Yeah, I definitely remember that one. Maybe he’s taste-blind.
If I encounter a cuisine that’s famously hated by another group, and I’m feeding it to members of that other group, I warn them first. I’m not going to make durian custard for a bunch of Minnesotans without telling them what the fruit is first; nor will I make Klingon cuisine for a bunch of humans without contextualizing the meal.
I kinda like the idea that he has no idea what good food tastes like, doesn’t realize his shortcomings, and has built himself up in his own mind as some sort of master of subtlety and flavor. It seems very Riker
Yeah, I was watching one of the “The Trouble With Troi’s Mother” episodes, and it seems that when Picard is playing private eye on the holodeck, he’s got a huge bar tab because he keeps forgetting to include currency in his costume.
Not to extend a hijack, but it always bugged me that vaporizing a person in the ST universe just caused them to rather benignly evaporate.
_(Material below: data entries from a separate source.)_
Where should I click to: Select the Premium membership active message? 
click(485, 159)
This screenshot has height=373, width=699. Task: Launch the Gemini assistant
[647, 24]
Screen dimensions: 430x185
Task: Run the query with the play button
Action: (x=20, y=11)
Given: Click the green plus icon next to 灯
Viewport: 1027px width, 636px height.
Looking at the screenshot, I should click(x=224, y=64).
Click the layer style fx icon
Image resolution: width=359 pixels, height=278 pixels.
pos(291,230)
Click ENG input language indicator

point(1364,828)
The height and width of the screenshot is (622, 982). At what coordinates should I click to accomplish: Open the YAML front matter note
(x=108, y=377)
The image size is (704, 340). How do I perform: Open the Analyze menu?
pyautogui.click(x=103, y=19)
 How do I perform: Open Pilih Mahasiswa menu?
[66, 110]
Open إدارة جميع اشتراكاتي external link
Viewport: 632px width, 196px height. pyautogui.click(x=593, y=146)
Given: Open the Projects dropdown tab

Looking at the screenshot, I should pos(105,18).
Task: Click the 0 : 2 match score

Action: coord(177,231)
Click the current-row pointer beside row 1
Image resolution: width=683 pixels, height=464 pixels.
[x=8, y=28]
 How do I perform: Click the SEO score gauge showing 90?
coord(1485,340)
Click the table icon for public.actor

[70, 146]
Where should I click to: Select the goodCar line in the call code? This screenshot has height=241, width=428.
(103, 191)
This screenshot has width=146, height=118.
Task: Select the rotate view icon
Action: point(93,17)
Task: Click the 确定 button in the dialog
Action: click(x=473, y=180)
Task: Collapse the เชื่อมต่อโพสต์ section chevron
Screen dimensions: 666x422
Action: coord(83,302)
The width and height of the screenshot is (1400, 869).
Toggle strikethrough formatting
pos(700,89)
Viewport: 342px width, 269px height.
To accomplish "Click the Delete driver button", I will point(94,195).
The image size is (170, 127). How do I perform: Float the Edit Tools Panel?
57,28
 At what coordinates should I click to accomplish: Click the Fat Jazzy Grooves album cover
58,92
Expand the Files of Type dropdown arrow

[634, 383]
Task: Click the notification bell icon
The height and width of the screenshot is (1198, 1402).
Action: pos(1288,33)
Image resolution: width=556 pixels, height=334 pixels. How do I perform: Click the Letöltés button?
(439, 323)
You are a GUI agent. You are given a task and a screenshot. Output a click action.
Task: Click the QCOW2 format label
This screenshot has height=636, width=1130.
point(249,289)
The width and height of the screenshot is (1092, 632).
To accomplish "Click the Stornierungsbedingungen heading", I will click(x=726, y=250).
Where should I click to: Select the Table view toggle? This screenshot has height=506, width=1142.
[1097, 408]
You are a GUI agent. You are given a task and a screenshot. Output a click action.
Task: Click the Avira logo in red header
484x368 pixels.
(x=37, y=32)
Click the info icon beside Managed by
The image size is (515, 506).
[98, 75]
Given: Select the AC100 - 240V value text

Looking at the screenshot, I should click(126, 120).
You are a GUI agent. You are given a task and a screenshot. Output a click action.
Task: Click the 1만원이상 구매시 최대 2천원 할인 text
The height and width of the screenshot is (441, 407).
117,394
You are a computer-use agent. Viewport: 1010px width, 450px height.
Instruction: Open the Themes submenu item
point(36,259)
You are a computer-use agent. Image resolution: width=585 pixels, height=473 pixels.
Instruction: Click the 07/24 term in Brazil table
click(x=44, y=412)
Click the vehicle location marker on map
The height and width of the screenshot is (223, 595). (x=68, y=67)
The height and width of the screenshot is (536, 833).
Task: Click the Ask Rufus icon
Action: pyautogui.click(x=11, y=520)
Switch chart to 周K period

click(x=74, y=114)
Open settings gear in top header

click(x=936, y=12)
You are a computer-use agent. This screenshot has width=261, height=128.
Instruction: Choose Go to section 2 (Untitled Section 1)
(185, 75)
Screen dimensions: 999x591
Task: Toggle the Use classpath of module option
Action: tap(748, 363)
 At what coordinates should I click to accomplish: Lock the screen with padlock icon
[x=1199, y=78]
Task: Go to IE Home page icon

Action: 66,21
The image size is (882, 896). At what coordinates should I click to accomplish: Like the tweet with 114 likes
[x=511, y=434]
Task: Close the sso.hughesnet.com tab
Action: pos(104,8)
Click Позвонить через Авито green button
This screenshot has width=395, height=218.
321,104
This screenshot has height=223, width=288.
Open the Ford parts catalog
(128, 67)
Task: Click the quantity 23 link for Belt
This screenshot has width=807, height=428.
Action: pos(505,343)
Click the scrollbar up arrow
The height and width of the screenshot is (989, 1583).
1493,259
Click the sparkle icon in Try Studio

More likely, seems to me, would be something akin to a steam boiler explosion, with a blast radius of twenty meters or so. Definitely something one would not want to do in an enclosed space.
“All phasers emit a beam of energy similar to the light beam emitted by a Laser [sic], but of a pulsating nature that can be “phased” to interfere or interact with the wave pattern of any molecular form. … They can be set to dematerialize (converting matter into energy), disrupt (breaking down cohesion), heat (increasing molecular velocity), or stun (neural impact).”
Actually, an exceedingly large nuclear device. If the reason a person disappears when he’s shot by a phaser is because he has been completely converted to energy, the energy released would be over 1 billion megatons of TNT. The largest nuclear device ever detonated in real life, the Tsar bomb, released about 60 megatons.
Whoops, correction, I was off by a factor of a million there (computed tons of TNT instead of megatons). The explosion would actually be around 1000 megatons, which is still more than 10 times the size of the Tsar bomb.
Incidentally, I’m making a plain omelette right now. I’m going to use it as a ‘tortilla’ for a sausage-and-cheese wrap. (Basically a sausage-and-cheese omelette rolled up with the ends closed so I can eat it like a burrito.)